WHAT THIS TASK INVOLVES —
The required output is the exact run of lines below that opens at the line with "Open equity structure icon for 天津同音科技咨询合伙企业" and closes at the line with "Given: Click the green ACT flag at map top".

(Data excerpts)
....

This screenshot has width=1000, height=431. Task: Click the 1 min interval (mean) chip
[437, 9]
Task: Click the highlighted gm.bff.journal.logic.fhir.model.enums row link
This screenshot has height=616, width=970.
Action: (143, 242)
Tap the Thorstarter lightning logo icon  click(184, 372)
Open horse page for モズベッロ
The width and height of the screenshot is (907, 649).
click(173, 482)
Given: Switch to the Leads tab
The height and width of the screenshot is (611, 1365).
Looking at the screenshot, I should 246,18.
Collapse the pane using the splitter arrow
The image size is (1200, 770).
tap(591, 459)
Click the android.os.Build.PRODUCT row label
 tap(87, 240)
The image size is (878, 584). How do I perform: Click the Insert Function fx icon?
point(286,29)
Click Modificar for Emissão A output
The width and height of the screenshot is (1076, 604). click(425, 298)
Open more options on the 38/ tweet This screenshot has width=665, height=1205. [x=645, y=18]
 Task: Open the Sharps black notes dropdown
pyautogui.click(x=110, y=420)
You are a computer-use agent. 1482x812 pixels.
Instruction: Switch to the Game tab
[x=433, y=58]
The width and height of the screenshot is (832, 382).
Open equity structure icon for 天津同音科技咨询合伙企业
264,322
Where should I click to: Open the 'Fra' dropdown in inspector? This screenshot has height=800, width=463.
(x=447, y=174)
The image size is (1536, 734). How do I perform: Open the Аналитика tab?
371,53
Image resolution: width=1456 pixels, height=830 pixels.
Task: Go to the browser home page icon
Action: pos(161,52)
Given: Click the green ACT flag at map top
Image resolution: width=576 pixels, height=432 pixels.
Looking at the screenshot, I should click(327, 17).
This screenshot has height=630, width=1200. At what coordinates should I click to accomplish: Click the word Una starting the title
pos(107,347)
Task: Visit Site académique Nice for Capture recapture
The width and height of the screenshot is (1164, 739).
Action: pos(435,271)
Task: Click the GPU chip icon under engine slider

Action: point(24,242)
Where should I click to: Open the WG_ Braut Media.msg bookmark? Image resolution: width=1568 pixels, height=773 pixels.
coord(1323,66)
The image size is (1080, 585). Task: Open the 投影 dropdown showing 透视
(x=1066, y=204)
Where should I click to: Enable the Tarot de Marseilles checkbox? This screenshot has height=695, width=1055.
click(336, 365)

....

RESPONSE —
Open equity structure icon for 天津同音科技咨询合伙企业
264,322
Where should I click to: Open the 'Fra' dropdown in inspector? This screenshot has height=800, width=463.
(x=447, y=174)
The image size is (1536, 734). How do I perform: Open the Аналитика tab?
371,53
Image resolution: width=1456 pixels, height=830 pixels.
Task: Go to the browser home page icon
Action: pos(161,52)
Given: Click the green ACT flag at map top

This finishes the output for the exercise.